原告田中一郎につき発生した分 三四〇万円
1 葬儀費用関係 一四〇万円
原告一郎が出費した葬儀関係諸費用中次の内訳額の合計を本件の損害として認める(甲四の一ないし一一)。
葬儀費用 一二〇万円
誉の死体搬送から葬儀までの費用として原告一郎が一九二万八八六七円を出資したことが認められる。右金額のうち誉の年齢、社会生活関係を考慮すると同人の葬儀等及びそれに伴い購入された仏壇、仏具等の諸費用としては一二〇万円を本件事故による損害と認める。
墓石代等 二〇万円
原告一郎は誉のために建立した墓石の設置費用として、二八〇万円を出費したことが認められる。
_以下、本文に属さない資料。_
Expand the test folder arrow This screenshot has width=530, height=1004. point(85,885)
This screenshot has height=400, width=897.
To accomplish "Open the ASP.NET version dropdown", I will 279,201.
原告一郎は右の費用の中一二二万七〇〇〇円は本件事故による損害と主張するが、田中家には既に墓地を所持しているから、誉のために新たに建てた墓石費用全額を損害と認めることはできず、通常の埋葬をしていたならば要したであろう墓誌の字彫料その他の費用相当額として右の範囲を損害とするのが相当である。
2 原告一郎固有の慰謝料 二〇〇万円
本件事故に関する一切の事情を考慮すると、誉の慰謝料の他に原告一郎固有の慰謝料として右程度の額を認めるのが相当である。
弁護士費用
右認定の本件についての事故の状況、審理の程度その他の事情を考慮すると原告一郎につき一八〇万円、原告紀子につき一〇〇万円が弁護士費用のうち本件事故と因果関係があるものと認める(弁論の全趣旨)。
三 争点三(好意同乗等)について
証拠(甲九、乙一の九、一の一〇、丙一、被告鈴木)によると次の各事実が認められる。
1 同乗二輪は被告鈴木が知人から購入したが、被告鈴木は無免許であり、当時在学していた高校では校則で二輪車の所持が禁じられていたために家には置けず、中学の先輩である誉に預け、誉が自宅アパートの階段下に置いていたが、誉においても被告鈴木と鍵を持ちあい、被告鈴木は本件事故当時は毎日のように誉方を訪ねて二人で交遊し、時に誉が同乗二輪を運転使用することもあつた。
2 本件事故当日は、夕方に被告鈴木が誉方に遊びに行き、誉の知つているガソリンスタンドで同乗二輪の調子を見てもらいに行くこととなり、被告鈴木が運転して誉が同乗して道を案内しガソリンスタンドへ赴いた。
3 ガソリンスタンドからの帰りは、初め誉が運転するつもりであつたが、誉は体調がわるいといつて被告鈴木に運転してもらい、行きと同じに後部に同乗した。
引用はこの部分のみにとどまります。